Namibia recorded a 1.8 billion Namibian dollars (148 million U.S. dollars) overall balance of payments deficit during the 2014/15 financial year from a surplus of 598 million Namibian dollars (49 million U.S. dollars) in 2013/ 14.
This was revealed Tuesday by the new minister of finance Calle Schlettwein when he presented the 2015/16 national budget.
Schlettwein said the reason for the deficit was a widening current account deficit.
"The current account continued to register a deficit as a result of strong inflows of imports over exports, which further puts pressure on the stock of foreign reserves, although the stock remains sufficient to support the currency peg," he said.
Schlettwein, however, said Namibia's capital and financial account recorded an increased surplus, primarily due to large net capital inflows from other long-term investment, albeit not enough to offset the deteriorated current account deficit.
"These inflows were due to increased borrowings by the private sector, especially in the mining sector," he explained.
The minister further said Namibia's total revenue outturn for 2013/14 stood at 41.91 billion Namibian dollars (3.4 billion U.S. dollars), which is 10.3 percent increase from the previous year's and 4.4 percent better than the budgeted revenue.
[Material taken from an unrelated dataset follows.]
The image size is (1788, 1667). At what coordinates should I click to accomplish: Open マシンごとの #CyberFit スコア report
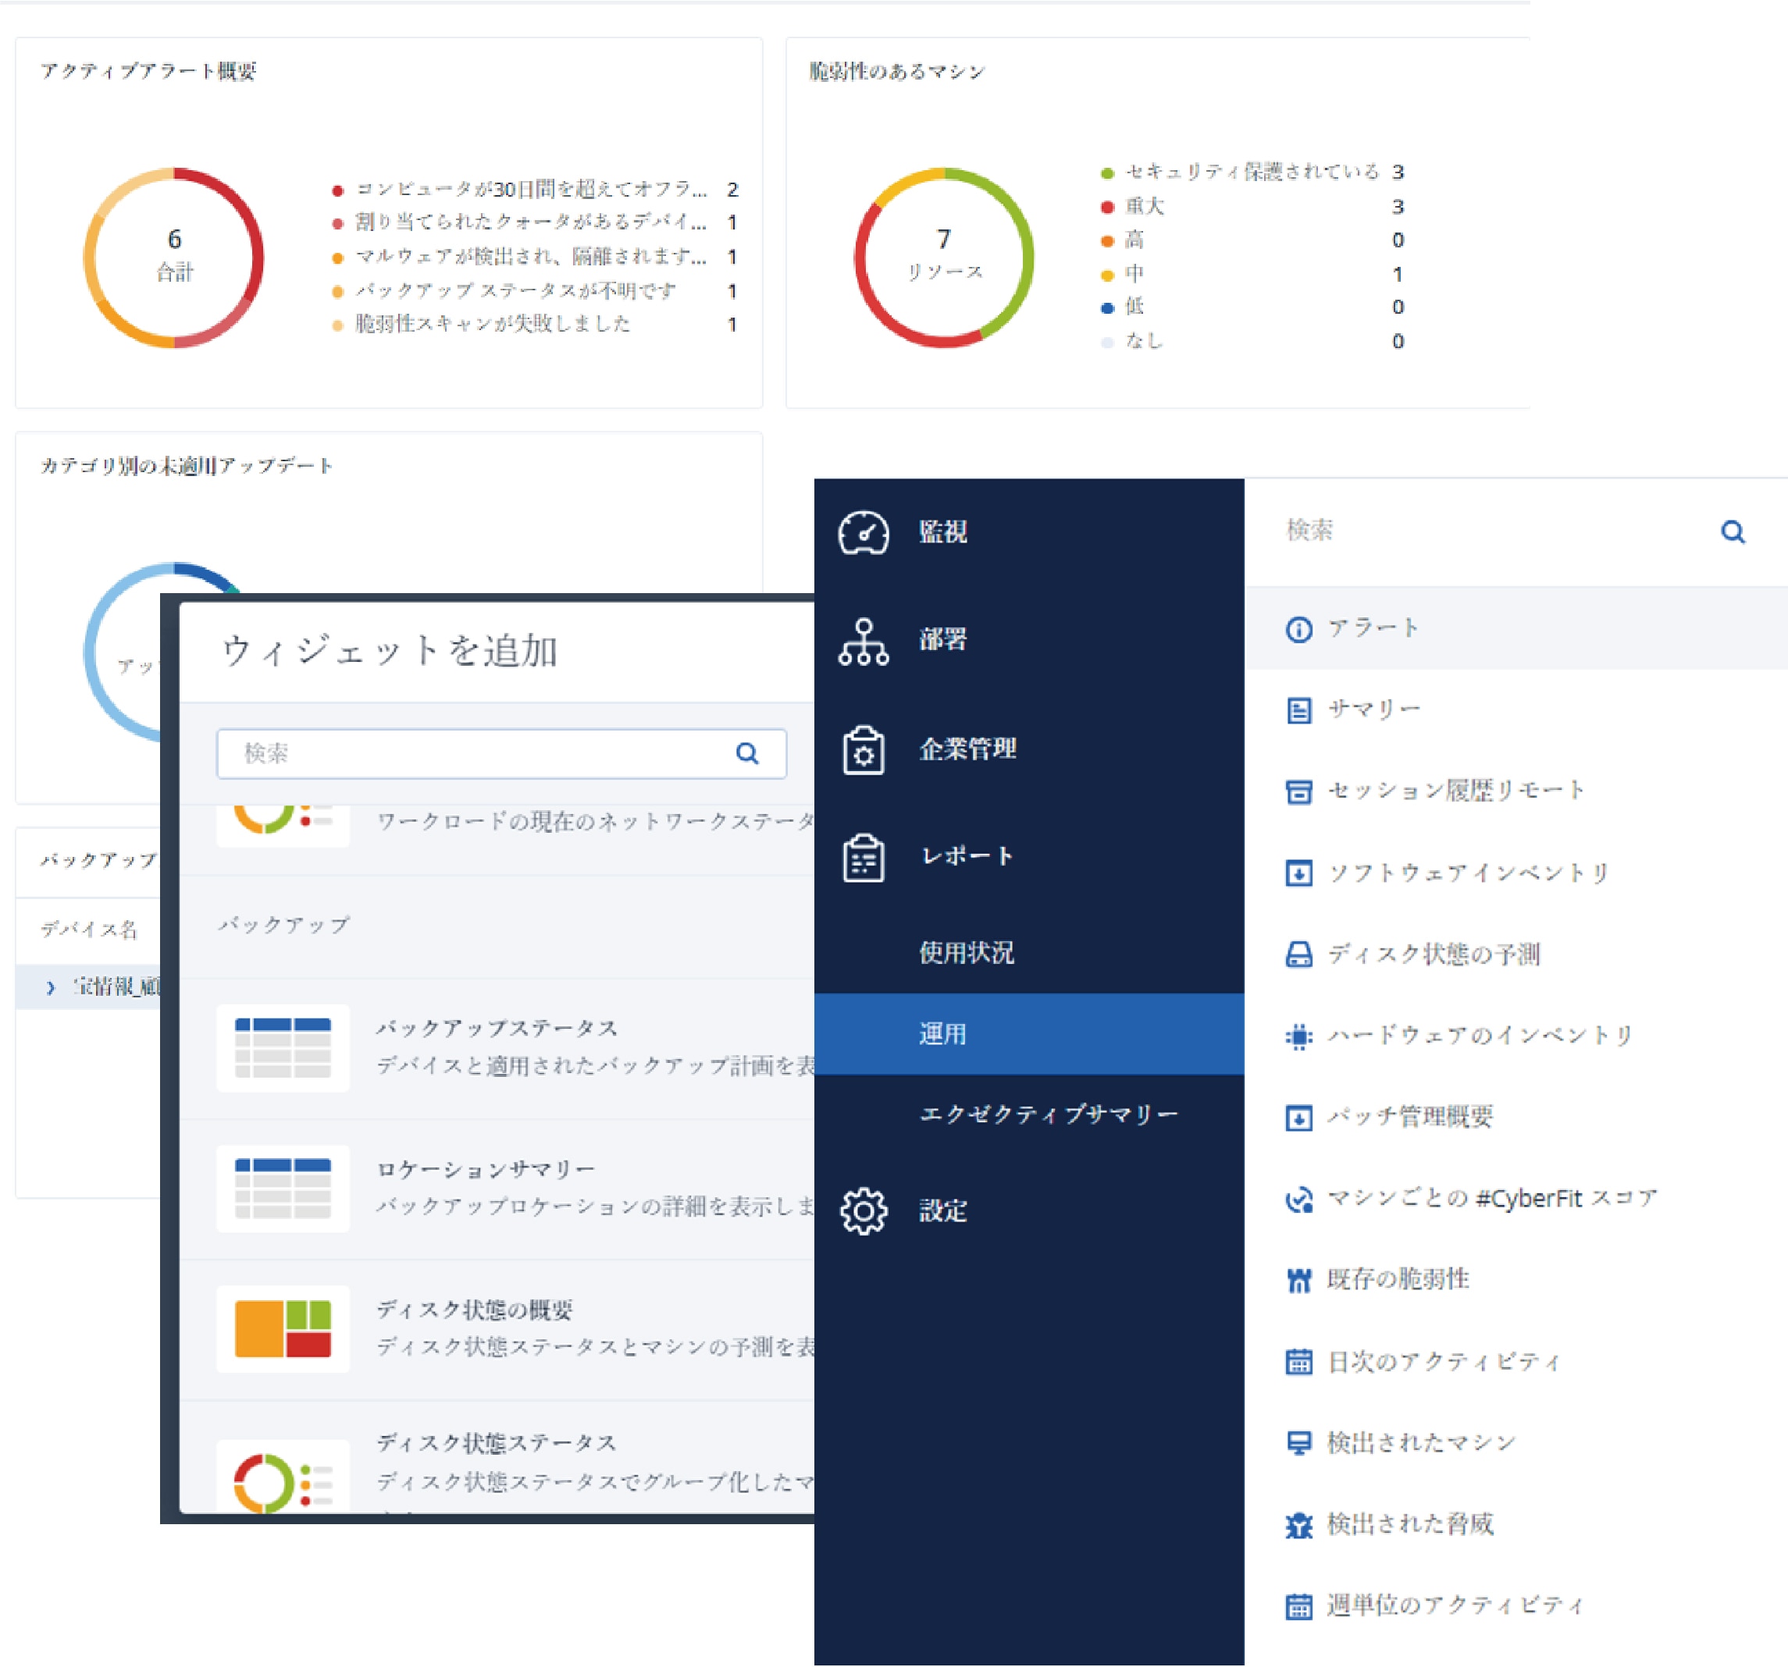(x=1491, y=1199)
He said for the 2014/15 financial year, the preliminary revenue outturn is estimated at 53.91 billion Namibian dollars (4.4 billion U.S. dollars), which represents a 28.6 percent increase over revenue collected the previous year and about 2.7 percent better than the budget forecast.
Total expenditure for the 2013/14 financial year, he said, stood at 46.73 billion Namibian dollars (4.5 billion U.S dollars), or 35.7 percent of the gross domestic product. Of this, 98.2 percent was utilized as compared to 95.5 percent of 2013/14.
The preliminary expenditure outturn for the 2014/15 financial year, including expenditure commitments, amounts to 54.32 billion Namibian dollars (4.4 billion U.S. dollars), representing 90.2 percent of the 60.20 billion Namibian dollars (5 billion U.S. dollars) budget.
The budget balance stood at 3.7 percent of GDP in 2013/14 and an estimated 4.2 percent of GDP by 2014/15, much better than the budgeted deficit of 5.5 percent.